03/04/2026
03/04/2026
Journalists from foreign media based in Tehran document damage from U.S.-Israeli strikes in a residential area of the town of Fardis, Iran. (AP Photo/Vahid Salemi)
TEHRAN (AP), Apr 3: In a war-shadowed Tehran marked by checkpoints, empty streets and intermittent explosions, residents describe a city increasingly split between daily normalcy and scenes of sudden destruction, while also expressing deep frustration at being caught between domestic repression and geopolitical conflict.
A 26-year-old Pilates instructor in Tehran said she has stopped teaching altogether as the psychological toll of the ongoing escalation has become overwhelming. Speaking anonymously through secure channels for safety reasons, she said the greatest source of anxiety is not only the threat of bombing or infrastructure attacks, but the continued survival of Iran’s ruling establishment amid the crisis.
“Based on what Trump has been saying, once again I realized that we, the people of Iran are nothing but tools and playthings between these two ideologies and powers of the world,” she said. “Neither our lives nor our well-being matters to anyone. Not to our rulers, who killed (thousands during the January protests) nor to the First World, which has always pursued its own interests.”
She described the atmosphere in the capital as “dark,” noting that parts of the city have become unusually quiet during the recent New Year holiday period. Streets that are normally congested now show sparse traffic, she said, while security checkpoints have become more visible across key areas.
“My body doesn’t want to,” she said, explaining her decision to pause work. “It is full of checkpoints and there is very little traffic.”
Another resident, a woman in her forties, said she has taken to riding a motorcycle across the city as a form of personal expression and what she called “civil resistance.” She described the experience as a way of witnessing both the normality and fragility of life in the capital under strain.
She said the city’s response to women motorcyclists has softened in some areas after years of protests and shifting enforcement of mandatory dress codes, though tensions remain present in daily interactions.
Riding through different districts of Tehran, she said she encountered sharply contrasting realities. In wealthier neighbourhoods, cafés remained busy even as sounds of explosions were heard in the distance.

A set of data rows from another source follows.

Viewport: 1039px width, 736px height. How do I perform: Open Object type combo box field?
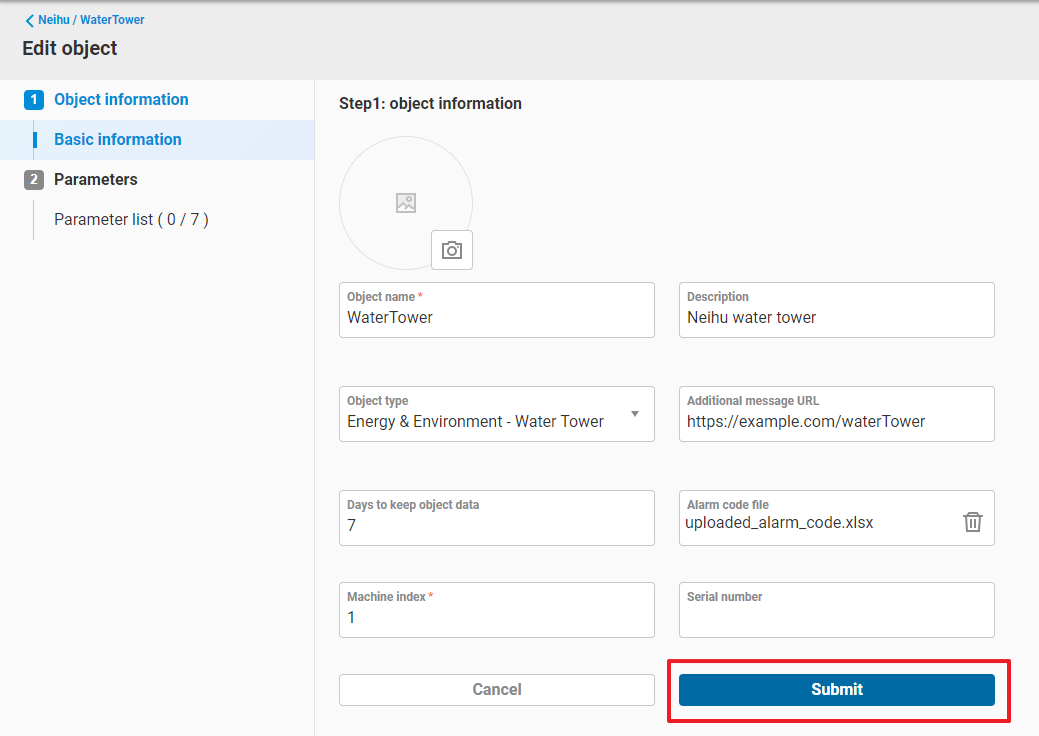(x=480, y=421)
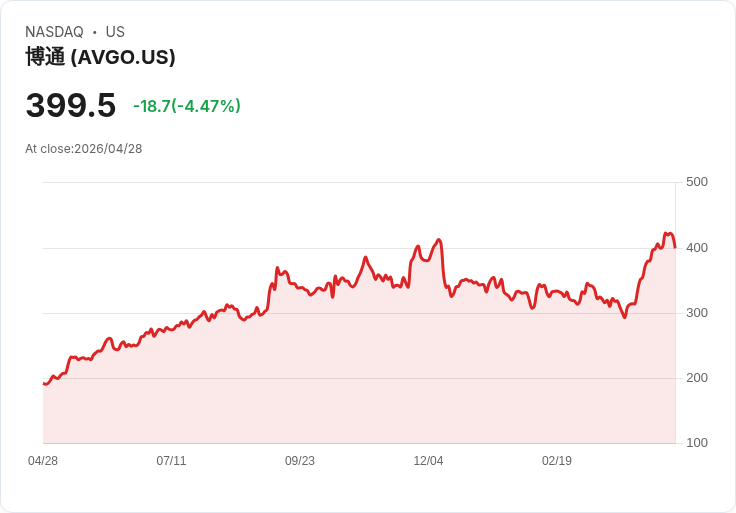Select the 07/11 date on x-axis
Screen dimensions: 736x513
pos(171,461)
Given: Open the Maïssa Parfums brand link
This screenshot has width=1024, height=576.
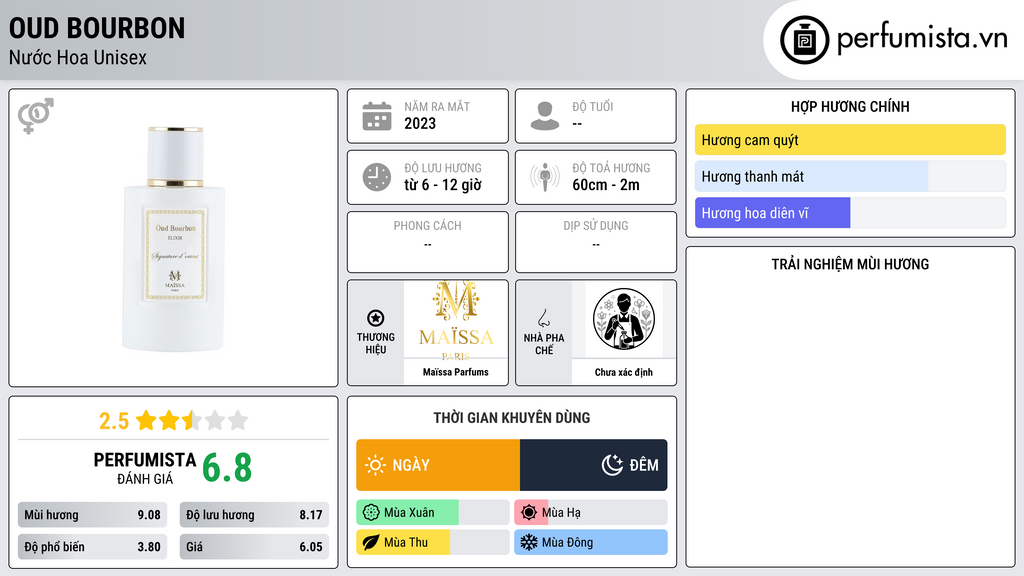Looking at the screenshot, I should (x=456, y=372).
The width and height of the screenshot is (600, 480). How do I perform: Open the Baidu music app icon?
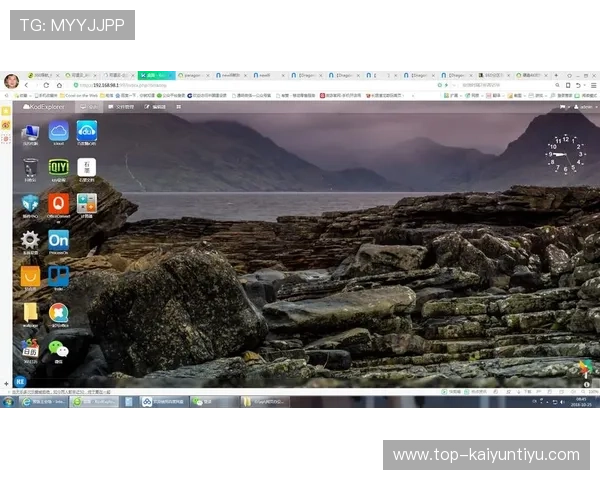click(86, 131)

“Now I’m outside on my motorbike. I stopped by the side of the street. There was an explosion. Several people sitting on chairs by the café looked up, glanced at the sky and started drinking coffee again,” she said in a message shared anonymously.
Elsewhere in the city, she described scenes of devastation that stood in stark contrast to those pockets of normal life.
“The streets where a building has been damaged and destroyed, or the houses around it, are different. It’s like Gaza. Silence. The smell of death,” she said.
Together, the testimonies paint a portrait of a capital living under constant psychological pressure—where daily routines persist in some districts even as other areas bear the visible scars of conflict, and where residents say they feel increasingly powerless amid forces beyond their control.